▶ **What is expected**:
Repeat each line of the data exactly as written.

▶ **Collected data**:
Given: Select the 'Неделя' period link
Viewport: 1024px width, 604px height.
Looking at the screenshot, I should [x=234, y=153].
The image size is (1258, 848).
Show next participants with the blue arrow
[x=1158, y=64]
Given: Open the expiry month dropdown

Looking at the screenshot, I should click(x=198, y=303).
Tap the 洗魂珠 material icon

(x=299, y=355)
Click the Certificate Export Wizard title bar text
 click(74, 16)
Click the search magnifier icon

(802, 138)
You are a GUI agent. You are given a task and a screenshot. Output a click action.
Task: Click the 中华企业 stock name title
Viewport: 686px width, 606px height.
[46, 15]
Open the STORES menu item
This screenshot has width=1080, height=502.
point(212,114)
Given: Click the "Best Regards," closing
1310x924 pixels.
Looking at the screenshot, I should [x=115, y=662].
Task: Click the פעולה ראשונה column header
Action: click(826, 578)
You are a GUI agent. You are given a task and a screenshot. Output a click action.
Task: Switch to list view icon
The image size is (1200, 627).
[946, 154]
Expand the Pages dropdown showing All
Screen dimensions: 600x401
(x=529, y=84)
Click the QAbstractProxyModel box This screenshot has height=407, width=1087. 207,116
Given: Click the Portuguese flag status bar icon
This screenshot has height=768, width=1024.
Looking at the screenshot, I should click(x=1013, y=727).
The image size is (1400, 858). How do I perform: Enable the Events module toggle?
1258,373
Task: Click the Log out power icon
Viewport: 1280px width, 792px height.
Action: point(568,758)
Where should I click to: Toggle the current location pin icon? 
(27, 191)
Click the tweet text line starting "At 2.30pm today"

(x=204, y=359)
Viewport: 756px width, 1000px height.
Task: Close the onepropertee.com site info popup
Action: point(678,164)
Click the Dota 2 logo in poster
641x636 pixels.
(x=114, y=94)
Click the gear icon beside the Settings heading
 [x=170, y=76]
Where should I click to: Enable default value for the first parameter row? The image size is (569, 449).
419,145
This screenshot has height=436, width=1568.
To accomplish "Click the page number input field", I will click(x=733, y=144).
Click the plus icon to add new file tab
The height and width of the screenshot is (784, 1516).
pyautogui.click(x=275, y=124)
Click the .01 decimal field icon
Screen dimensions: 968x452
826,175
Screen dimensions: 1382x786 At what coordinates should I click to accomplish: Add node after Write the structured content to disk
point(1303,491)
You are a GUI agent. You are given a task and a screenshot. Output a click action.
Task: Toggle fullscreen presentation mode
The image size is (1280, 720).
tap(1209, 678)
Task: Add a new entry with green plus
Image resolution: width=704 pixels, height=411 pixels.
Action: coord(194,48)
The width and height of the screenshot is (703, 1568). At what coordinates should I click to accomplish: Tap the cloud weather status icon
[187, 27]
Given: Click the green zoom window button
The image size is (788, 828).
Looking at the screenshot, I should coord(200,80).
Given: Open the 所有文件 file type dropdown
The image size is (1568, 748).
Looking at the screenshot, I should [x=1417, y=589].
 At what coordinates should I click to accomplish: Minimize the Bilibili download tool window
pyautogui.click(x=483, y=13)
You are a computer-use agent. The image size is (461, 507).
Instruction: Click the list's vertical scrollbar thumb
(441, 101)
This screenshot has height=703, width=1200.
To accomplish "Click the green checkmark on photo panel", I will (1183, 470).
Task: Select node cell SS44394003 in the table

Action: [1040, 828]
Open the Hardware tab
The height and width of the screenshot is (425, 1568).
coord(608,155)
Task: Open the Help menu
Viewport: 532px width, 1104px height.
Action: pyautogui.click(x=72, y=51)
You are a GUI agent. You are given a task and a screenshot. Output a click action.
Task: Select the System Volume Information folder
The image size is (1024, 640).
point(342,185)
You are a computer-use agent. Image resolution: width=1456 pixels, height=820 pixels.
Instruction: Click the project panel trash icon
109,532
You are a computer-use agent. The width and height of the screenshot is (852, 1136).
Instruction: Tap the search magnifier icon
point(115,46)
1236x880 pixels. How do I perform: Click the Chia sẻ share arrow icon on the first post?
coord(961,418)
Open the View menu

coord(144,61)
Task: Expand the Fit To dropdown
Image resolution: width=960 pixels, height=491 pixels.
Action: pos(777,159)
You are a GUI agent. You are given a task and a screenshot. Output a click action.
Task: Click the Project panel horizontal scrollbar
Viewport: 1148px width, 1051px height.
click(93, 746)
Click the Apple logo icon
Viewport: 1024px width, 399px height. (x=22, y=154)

▶ **Task solution**:
Given: Select the 'Неделя' period link
Viewport: 1024px width, 604px height.
Looking at the screenshot, I should [x=234, y=153].
The image size is (1258, 848).
Show next participants with the blue arrow
[x=1158, y=64]
Given: Open the expiry month dropdown

Looking at the screenshot, I should click(x=198, y=303).
Tap the 洗魂珠 material icon

(x=299, y=355)
Click the Certificate Export Wizard title bar text
 click(74, 16)
Click the search magnifier icon

(802, 138)
You are a GUI agent. You are given a task and a screenshot. Output a click action.
Task: Click the 中华企业 stock name title
Viewport: 686px width, 606px height.
[46, 15]
Open the STORES menu item
This screenshot has width=1080, height=502.
point(212,114)
Given: Click the "Best Regards," closing
1310x924 pixels.
Looking at the screenshot, I should [x=115, y=662].
Task: Click the פעולה ראשונה column header
Action: click(826, 578)
You are a GUI agent. You are given a task and a screenshot. Output a click action.
Task: Switch to list view icon
The image size is (1200, 627).
[946, 154]
Expand the Pages dropdown showing All
Screen dimensions: 600x401
(x=529, y=84)
Click the QAbstractProxyModel box This screenshot has height=407, width=1087. 207,116
Given: Click the Portuguese flag status bar icon
This screenshot has height=768, width=1024.
Looking at the screenshot, I should click(x=1013, y=727).
The image size is (1400, 858). How do I perform: Enable the Events module toggle?
1258,373
Task: Click the Log out power icon
Viewport: 1280px width, 792px height.
Action: point(568,758)
Where should I click to: Toggle the current location pin icon? 
(27, 191)
Click the tweet text line starting "At 2.30pm today"

(x=204, y=359)
Viewport: 756px width, 1000px height.
Task: Close the onepropertee.com site info popup
Action: point(678,164)
Click the Dota 2 logo in poster
641x636 pixels.
(x=114, y=94)
Click the gear icon beside the Settings heading
 [x=170, y=76]
Where should I click to: Enable default value for the first parameter row? The image size is (569, 449).
419,145
This screenshot has height=436, width=1568.
To accomplish "Click the page number input field", I will click(x=733, y=144).
Click the plus icon to add new file tab
The height and width of the screenshot is (784, 1516).
pyautogui.click(x=275, y=124)
Click the .01 decimal field icon
Screen dimensions: 968x452
826,175
Screen dimensions: 1382x786 At what coordinates should I click to accomplish: Add node after Write the structured content to disk
point(1303,491)
You are a GUI agent. You are given a task and a screenshot. Output a click action.
Task: Toggle fullscreen presentation mode
The image size is (1280, 720).
tap(1209, 678)
Task: Add a new entry with green plus
Image resolution: width=704 pixels, height=411 pixels.
Action: coord(194,48)
The width and height of the screenshot is (703, 1568). At what coordinates should I click to accomplish: Tap the cloud weather status icon
[187, 27]
Given: Click the green zoom window button
The image size is (788, 828).
Looking at the screenshot, I should coord(200,80).
Given: Open the 所有文件 file type dropdown
The image size is (1568, 748).
Looking at the screenshot, I should [x=1417, y=589].
 At what coordinates should I click to accomplish: Minimize the Bilibili download tool window
pyautogui.click(x=483, y=13)
You are a computer-use agent. The image size is (461, 507).
Instruction: Click the list's vertical scrollbar thumb
(441, 101)
This screenshot has height=703, width=1200.
To accomplish "Click the green checkmark on photo panel", I will (1183, 470).
Task: Select node cell SS44394003 in the table

Action: [1040, 828]
Open the Hardware tab
The height and width of the screenshot is (425, 1568).
coord(608,155)
Task: Open the Help menu
Viewport: 532px width, 1104px height.
Action: pyautogui.click(x=72, y=51)
You are a GUI agent. You are given a task and a screenshot. Output a click action.
Task: Select the System Volume Information folder
The image size is (1024, 640).
point(342,185)
You are a computer-use agent. Image resolution: width=1456 pixels, height=820 pixels.
Instruction: Click the project panel trash icon
109,532
You are a computer-use agent. The width and height of the screenshot is (852, 1136).
Instruction: Tap the search magnifier icon
point(115,46)
1236x880 pixels. How do I perform: Click the Chia sẻ share arrow icon on the first post?
coord(961,418)
Open the View menu

coord(144,61)
Task: Expand the Fit To dropdown
Image resolution: width=960 pixels, height=491 pixels.
Action: pos(777,159)
You are a GUI agent. You are given a task and a screenshot. Output a click action.
Task: Click the Project panel horizontal scrollbar
Viewport: 1148px width, 1051px height.
click(93, 746)
Click the Apple logo icon
Viewport: 1024px width, 399px height. (x=22, y=154)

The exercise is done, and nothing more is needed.